[[ Input open ]]

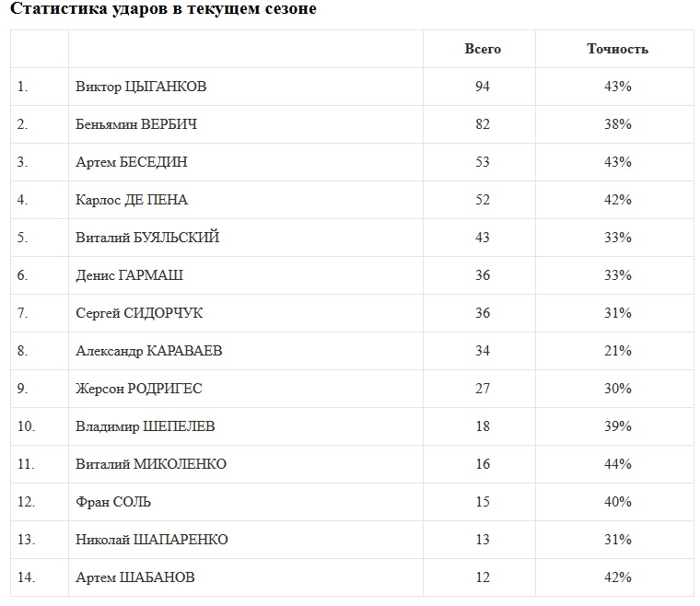Click Николай ШАПАРЕНКО in the table
Viewport: 700px width, 606px height.
click(152, 540)
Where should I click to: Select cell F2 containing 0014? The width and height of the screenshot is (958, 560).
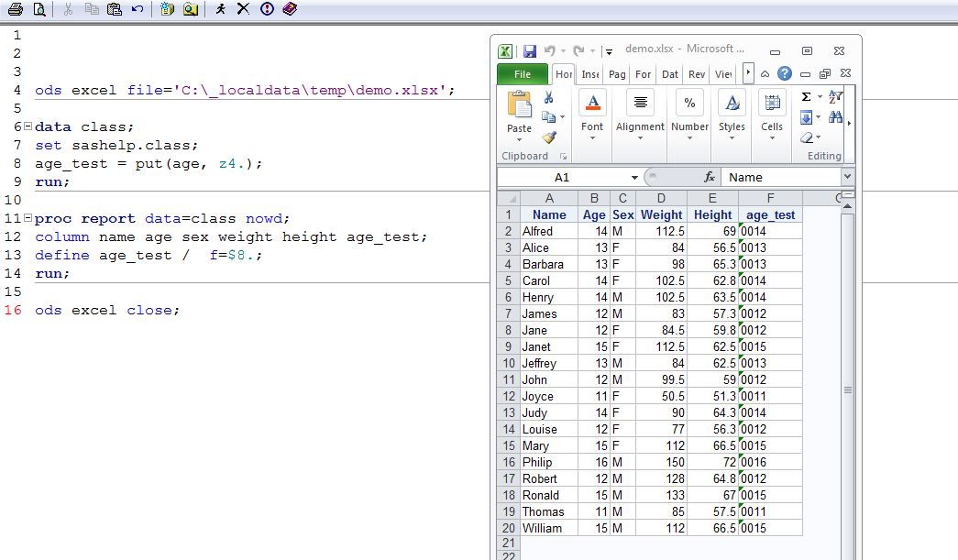tap(770, 232)
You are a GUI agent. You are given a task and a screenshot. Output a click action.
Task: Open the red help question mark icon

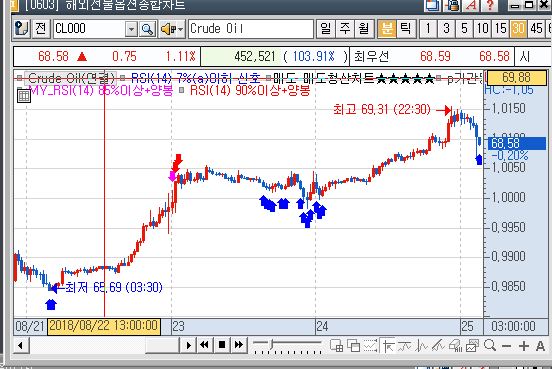(x=489, y=5)
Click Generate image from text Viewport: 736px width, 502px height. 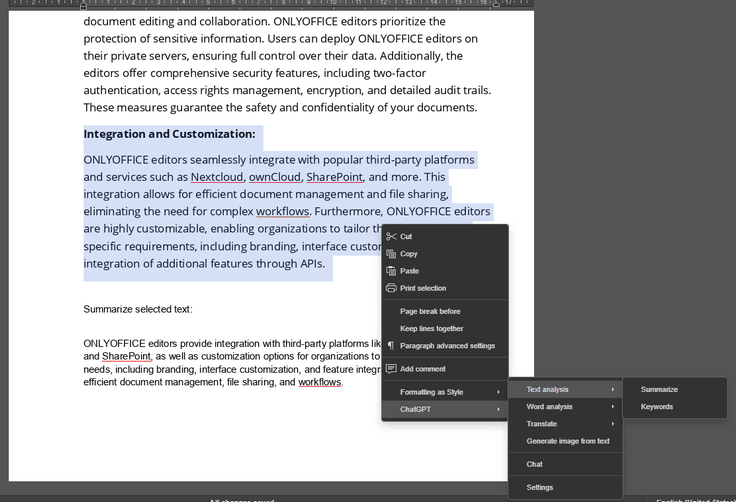(566, 441)
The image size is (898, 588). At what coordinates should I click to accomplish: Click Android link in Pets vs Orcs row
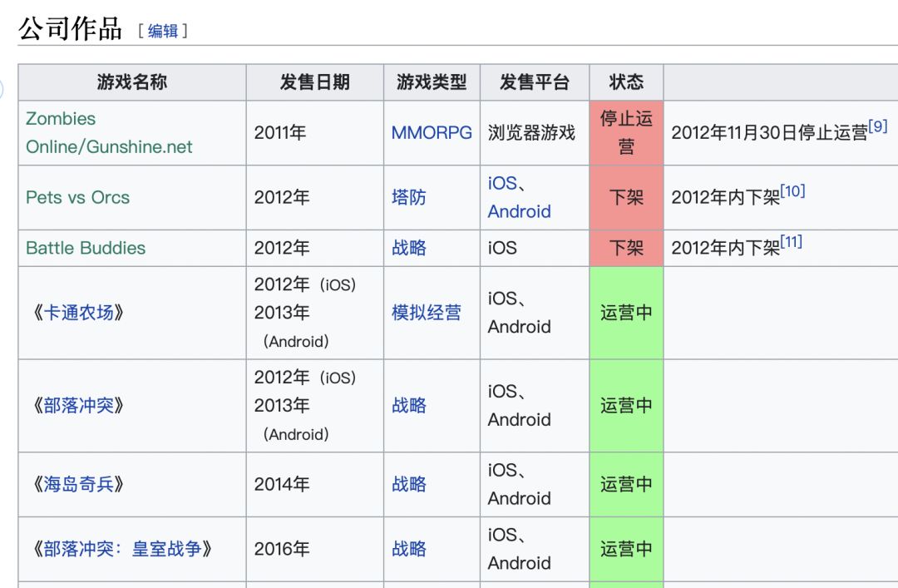[x=519, y=211]
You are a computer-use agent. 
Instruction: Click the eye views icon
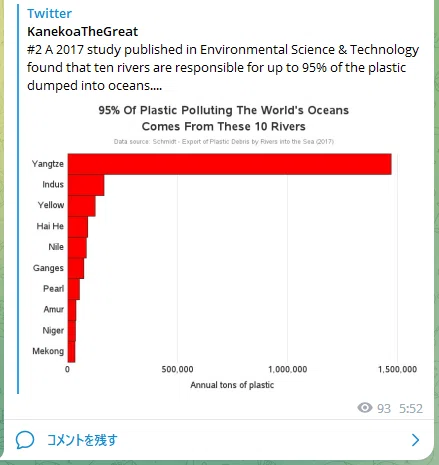coord(365,408)
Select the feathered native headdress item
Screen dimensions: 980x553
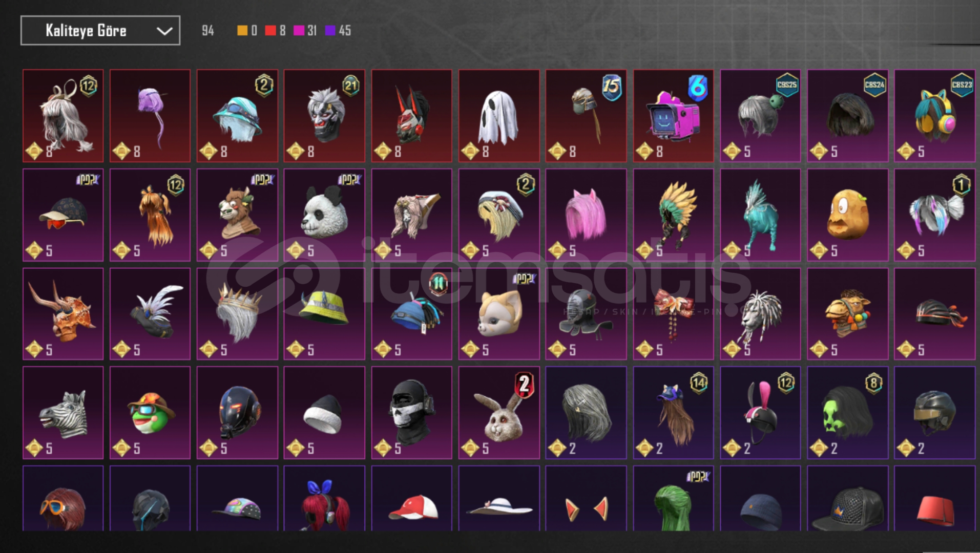[x=673, y=215]
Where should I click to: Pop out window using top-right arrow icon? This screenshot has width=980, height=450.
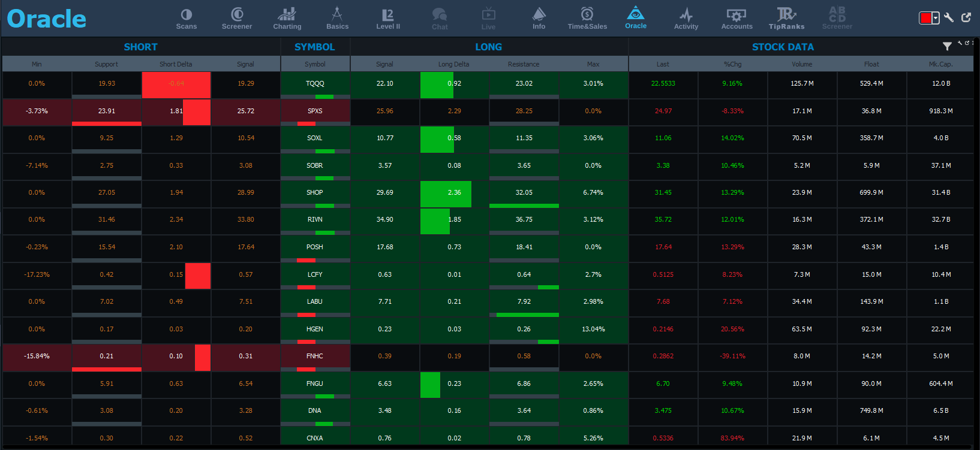point(966,17)
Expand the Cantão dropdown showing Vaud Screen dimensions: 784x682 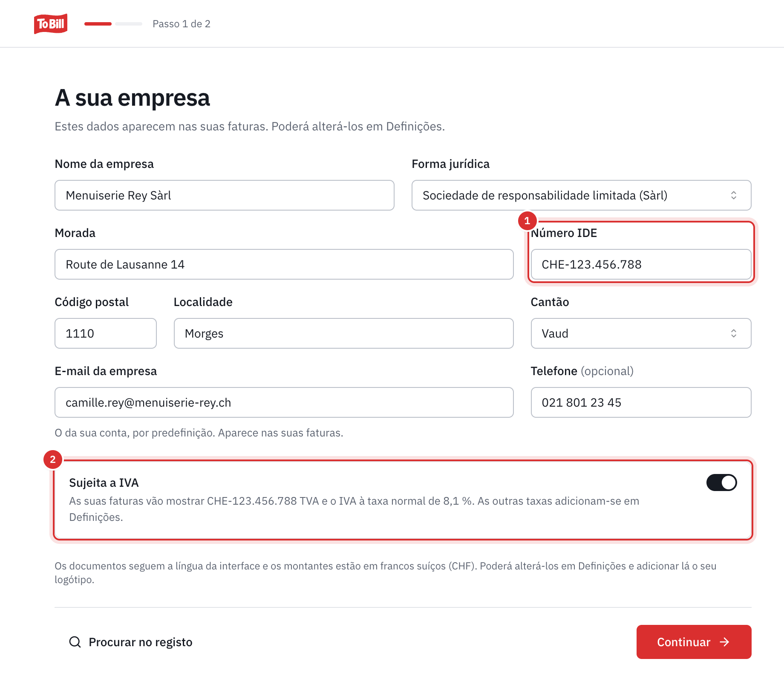(641, 333)
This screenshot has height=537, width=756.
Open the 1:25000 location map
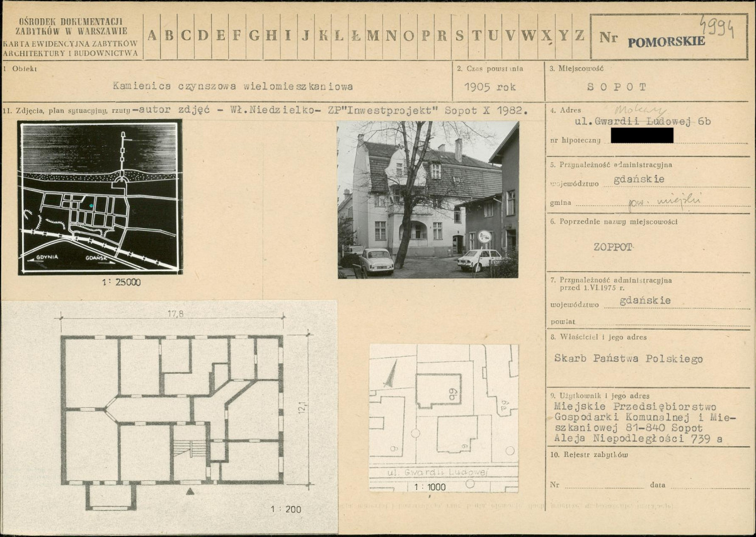coord(100,197)
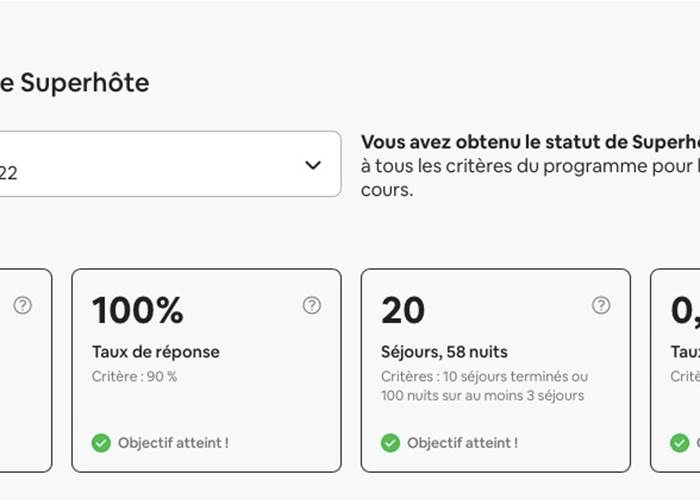Click the help icon in the leftmost partial card

22,306
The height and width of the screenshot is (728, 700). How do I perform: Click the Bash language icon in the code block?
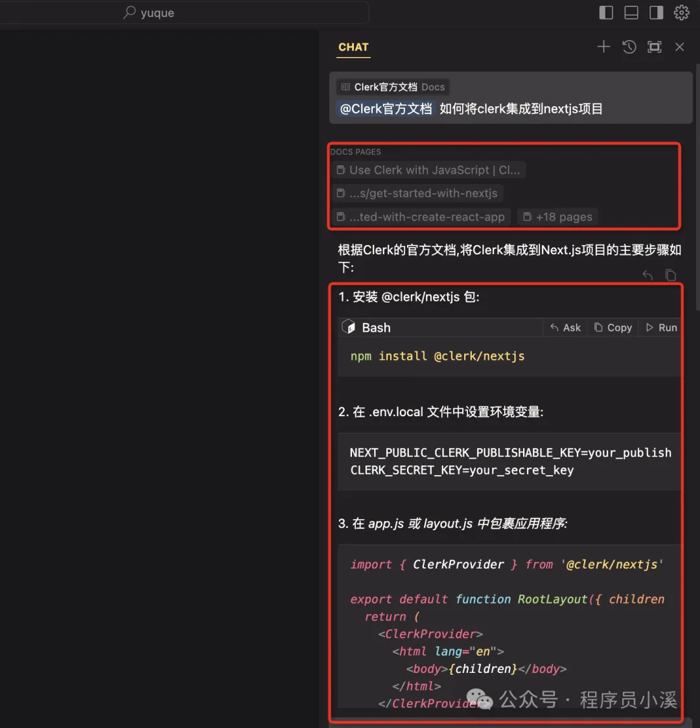(x=348, y=327)
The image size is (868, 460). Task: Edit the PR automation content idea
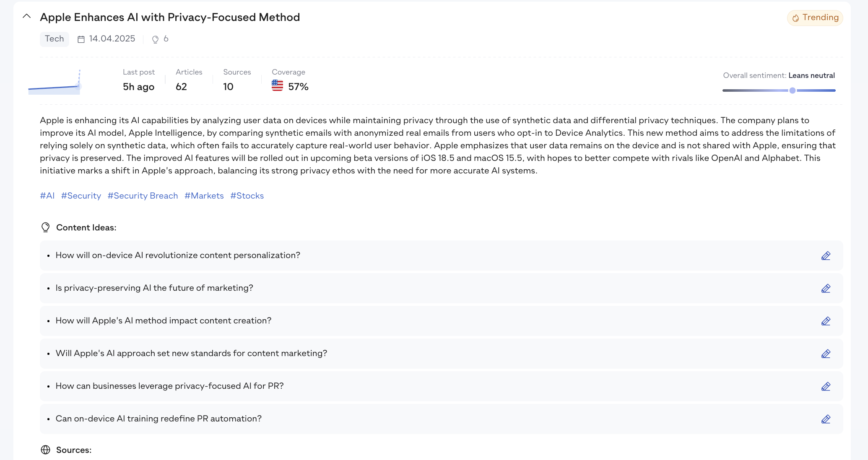826,419
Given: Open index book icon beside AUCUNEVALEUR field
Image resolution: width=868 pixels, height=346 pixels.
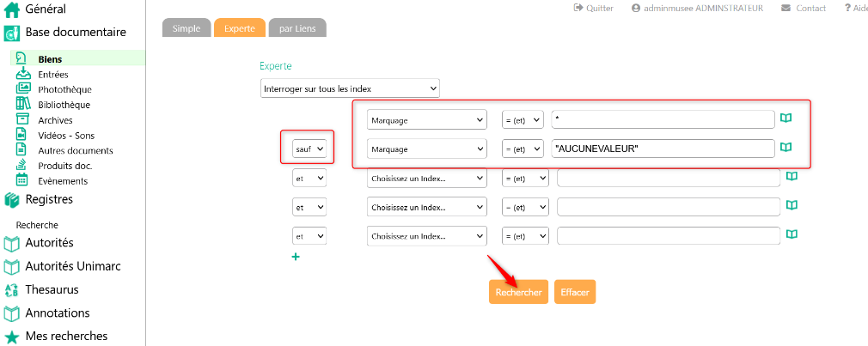Looking at the screenshot, I should (x=785, y=148).
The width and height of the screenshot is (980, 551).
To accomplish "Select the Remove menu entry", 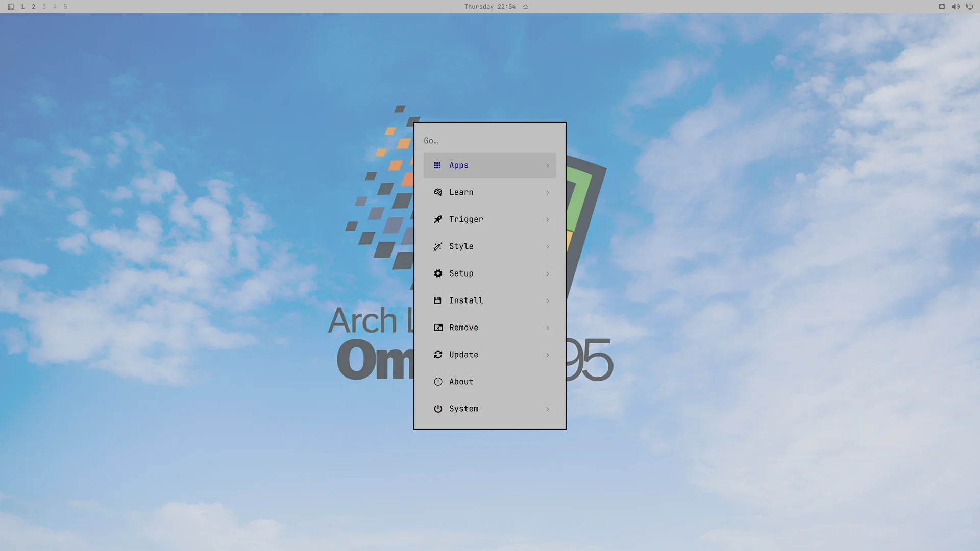I will [489, 328].
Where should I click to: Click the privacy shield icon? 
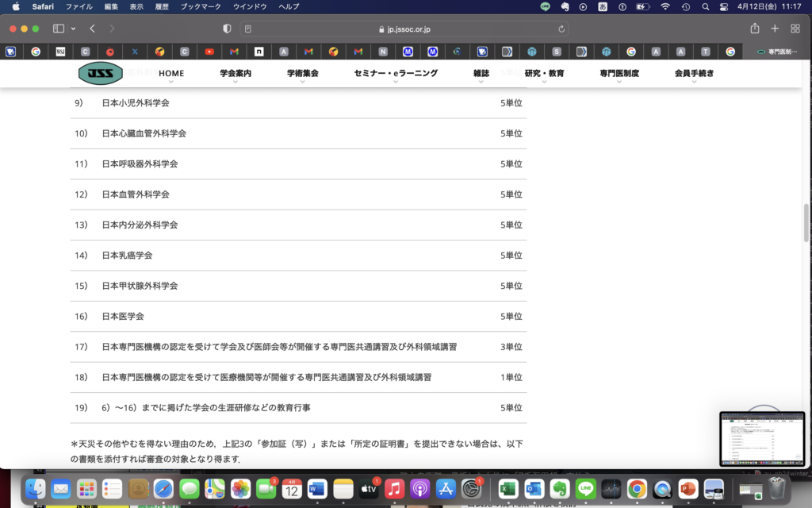tap(227, 29)
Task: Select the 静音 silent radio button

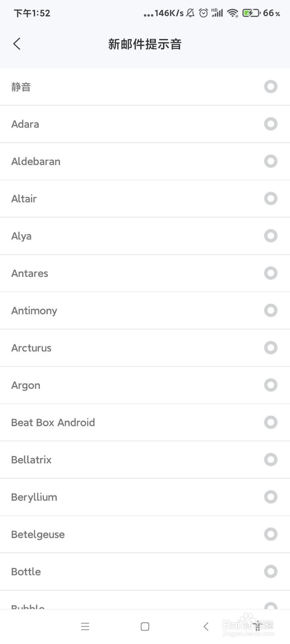Action: coord(271,87)
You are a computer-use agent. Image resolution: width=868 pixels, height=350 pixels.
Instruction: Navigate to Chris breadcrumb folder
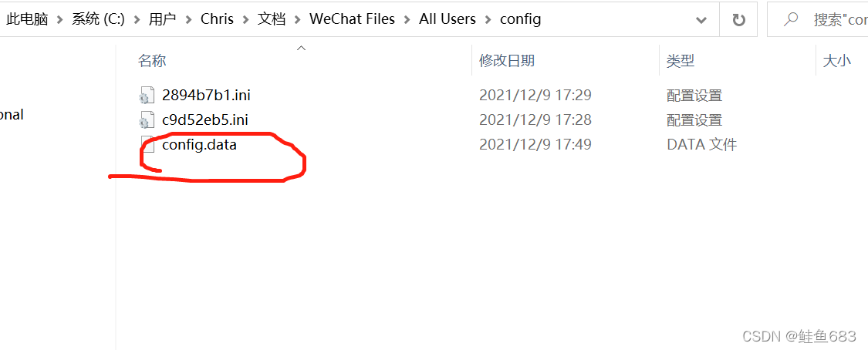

[[ Input closed ]]

Task goal: Every line from the data above that contains "agent" must appear in the answer.

Problem solution:
You are a GUI agent. You are given a task and a screenshot. Output a click action.
You are a computer-use agent. 
You are a computer-use agent. Image resolution: width=868 pixels, height=350 pixels.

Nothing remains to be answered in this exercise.